Places where I succumb to a search of my property and person even though I have committed no crime. I simply want to board a plane or love someone who is on the wrong side of the bars. Places where those in uniform clearly hold the power, and it is most wise to suppress and succumb.
Shopping for 6 whites, 6 socks, 6 boxers… alongside excited RIT and U of R students and their parents preparing for the upcoming school year and the promise it holds. I shop not for the hallowed halls of these institutions but for the stark concrete barricade of an institution of last choice and lost hope. I hope you don’t know what this feels like, but if you do, know that you are not alone…
Phone calls that don’t simply ring through but require agonizing minutes of recorded messages along with so much button pushing… calls that cannot be answered on the fly and can’t be returned if you miss them.
It’s been a month of epic highs, extreme lows and some flatline numbness. Along with the places I’ve mentioned already, I’ve also had moments that blew me away with their beauty and wonder!
Leading retreat at the serene Himalayan Institute with a group of women who openly share their hearts; Camp is in Your Heart in the incredibly gorgeous Colorado Rocky Mountains with people who share inspiration, hope, and also struggle. Guiding my sweet and wise Self-Care Sanctuary group through practices that nourish and sustain us and working with clients who are fully embracing their life and their strengths while facing their challenges… these are some of the highs. I have also cherished quieter highs in times with my beloved or a dear friend, sharing simple moments of life as well as our dreams and fears.
All of this has required me to walk between pretty open-hearted places (where I much prefer to be and how I really want to show up to life) and places where I’ve needed to armor up a bit, to protect my tender heart. It can be hard to dance back and forth between those two ways of being.
I’m generally a pretty optimistic positive person, and I have had more mornings than I’d like to admit that have begun with “I guess I’m ready to face the day.” My practices are lucky if I don’t forget them, and I am fortunate when I have remembered… they ground me. Otherwise, my mind easily gets away from me into thoughts about the past or worries about the future.
Why Share?
Why share this with you? Well, why not? When I share, I no longer have to hold my story in silence and shame or fear of judgment. As I share, each of you can lightly hold a piece of my story with me, which lightens the load on my heart. I remember that I do not walk through this world alone.
And, more importantly, maybe my sharing will allow you to open your heart and share yours. Each one of us has challenges and suffering that too often we try to bear alone. Why? What good does that do?
If You are Hurting...
If you’re hurting, please ask for help. Ask for listening. Ask for support. Ask for someone simply to walk with you through the pain. And when you need it, ask for time to be alone. But, always remember, you do not have to face this on your own. Whatever “this” is for you.

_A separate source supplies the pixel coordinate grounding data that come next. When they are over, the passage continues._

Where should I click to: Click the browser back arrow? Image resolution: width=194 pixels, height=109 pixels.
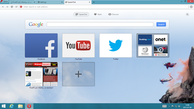[3, 7]
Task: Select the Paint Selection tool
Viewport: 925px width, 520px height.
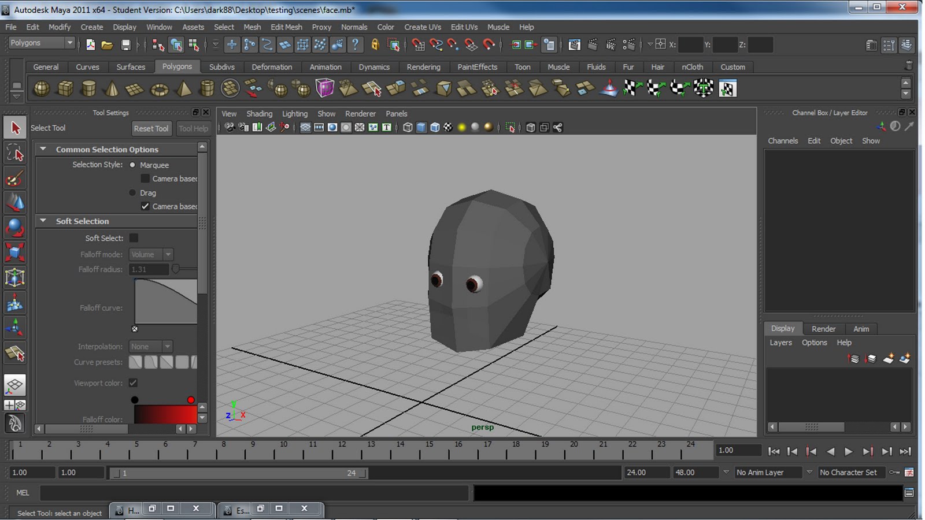Action: point(15,179)
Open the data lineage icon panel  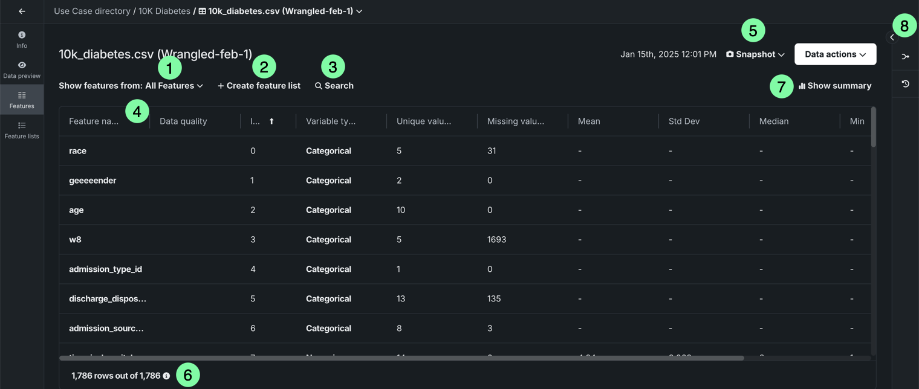(x=905, y=57)
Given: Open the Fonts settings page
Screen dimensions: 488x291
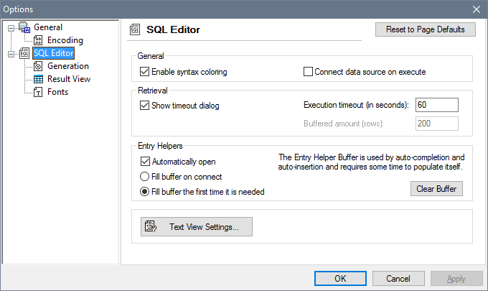Looking at the screenshot, I should click(x=57, y=92).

Find practices that support and nourish your body, mind, heart, and soul. Here are a few that have worked for me:
- Gratitude – this is a keystone practice for me. I find it every day, in the smallest of moments and in things I might otherwise take for granted, even for tears and sad feelings. I find gratitude for being alive enough to notice.
- Yoga – it brings all of our parts into the same space, reminds us of a strength and flexibility we may not have been feeling, and gives our nervous system a chance to settle for a bit.

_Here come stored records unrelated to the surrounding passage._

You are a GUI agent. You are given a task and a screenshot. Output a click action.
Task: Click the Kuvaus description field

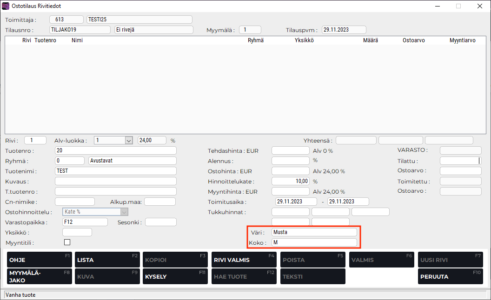(115, 181)
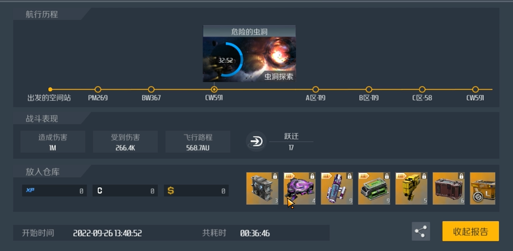The width and height of the screenshot is (513, 251).
Task: Select the purple armor item with count 4
Action: (299, 188)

- Rest – getting all the rest we need and letting it be ok, knowing that it takes a lot of energy to go through hard times.

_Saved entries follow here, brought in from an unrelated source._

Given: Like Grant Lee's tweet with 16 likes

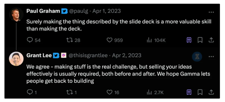Looking at the screenshot, I should coord(113,92).
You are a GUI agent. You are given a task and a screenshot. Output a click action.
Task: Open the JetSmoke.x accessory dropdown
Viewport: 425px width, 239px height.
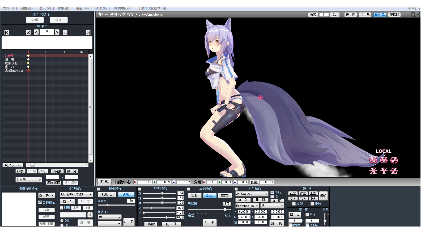tap(266, 194)
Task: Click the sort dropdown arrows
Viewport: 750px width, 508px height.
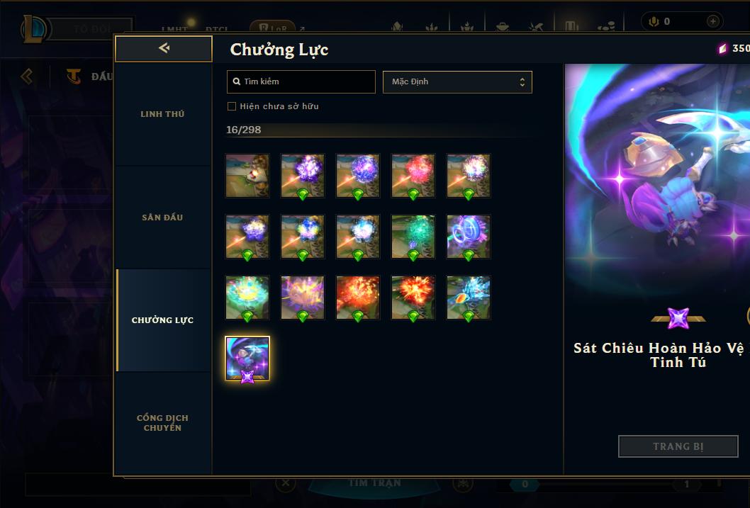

- Nature – whether that be a walk among the trees, sitting on the grass staring up at the clouds or stars, or getting out on the lake… nature has its own soothing embrace that bathes our souls in its gentleness.
- Simple Joy – find simple pleasures and let yourself enjoy them. Find laughter and play. Movies and mindless TV have been part of my self-care – they transport me out of my own head, life, and story, and carry me away to another place and time, if only for a short while. They help to shift my energy.
Your life is still happening and you deserve to engage in it,
even when circumstances are grim.
- Gentle yourself – (yes, I am intentionally using “gentle” as a verb – try it!) be very, very gentle with your tender, aching heart and lean into care, letting it be ok, releasing any harsh self-judgment.
- Simplify – eliminate the drudgery – avoid the tendency to treat your life as a chore. Reschedule, delegate, and do what is absolutely required – the rest can and will wait. Leave some (or a lot) of white space in your calendar; in hard times we need extra spaciousness and breathing room.